A tensão entre Moscou e Bruxelas ganhou novos contornos nessa segunda-feira (15), após a Rússia alertar que perseguirá qualquer país europeu que tente se apropriar de seus ativos congelados. A ameaça veio depois de relatos de que a União Europeia considera utilizar bilhões de dólares bloqueados de fundos soberanos russos para financiar a defesa da Ucrânia. Desde 2022, cerca de US$ 300 bilhões a US$ 350 bilhões em ativos russos estão congelados em depósitos nos Estados Unidos, Reino Unido e Europa.

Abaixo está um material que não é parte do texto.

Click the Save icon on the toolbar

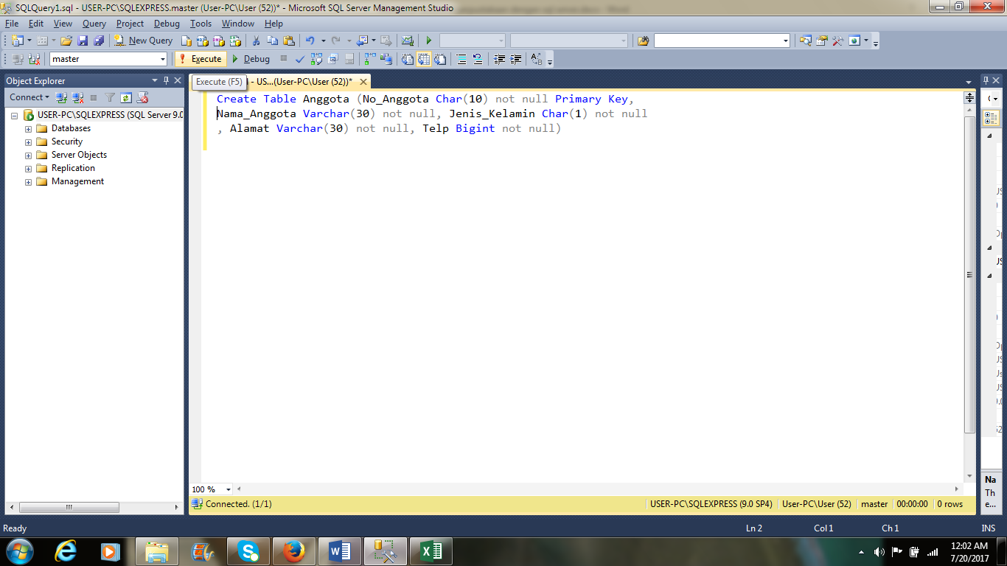coord(83,41)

O ex-presidente russo Dmitry Medvedev, atual vice do Conselho de Segurança, reforçou a ameaça em mensagem no Telegram: “Se isso acontecer, a Rússia perseguirá os Estados da UE, bem como os degenerados europeus de Bruxelas e países individuais da UE que tentarem se apropriar de nossas propriedades, até o final do século”. Ele ainda prometeu ações judiciais “em todos os tribunais possíveis” e retaliações extrajudiciais. Moscou considera a medida um “roubo” e afirma que ela minaria a confiança internacional nas moedas e títulos ocidentais.

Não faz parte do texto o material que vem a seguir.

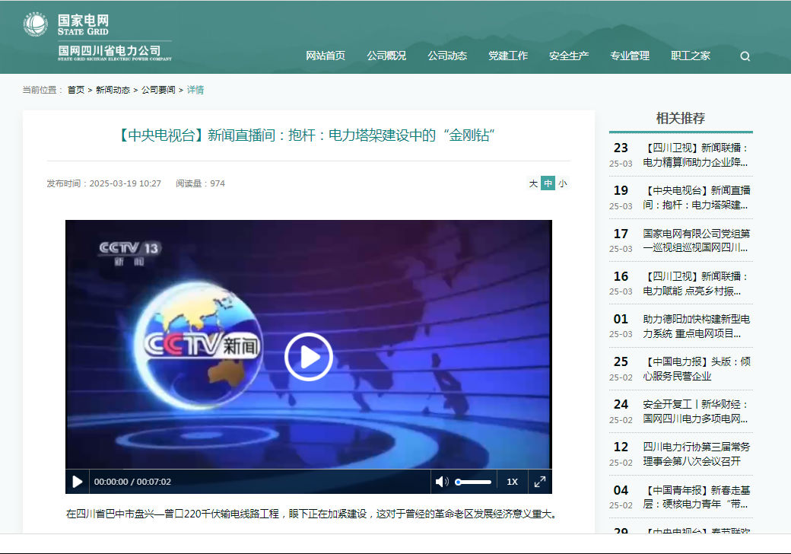Click the 新闻动态 breadcrumb link
Image resolution: width=791 pixels, height=554 pixels.
click(x=113, y=90)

A proposta em análise pela Comissão Europeia prevê a utilização de depósitos russos no Banco Central Europeu para financiar um “Empréstimo de Reparação” à Ucrânia. O impasse acontece em meio à guerra que já dura mais de dois anos e que deixou milhares de mortos, em sua maioria ucranianos. Enquanto o Exército russo avança lentamente pelo leste, Kiev responde com ataques ousados em território russo. O conflito segue sem perspectiva de cessar, e as sanções econômicas continuam a ser um dos principais instrumentos de pressão contra Moscou.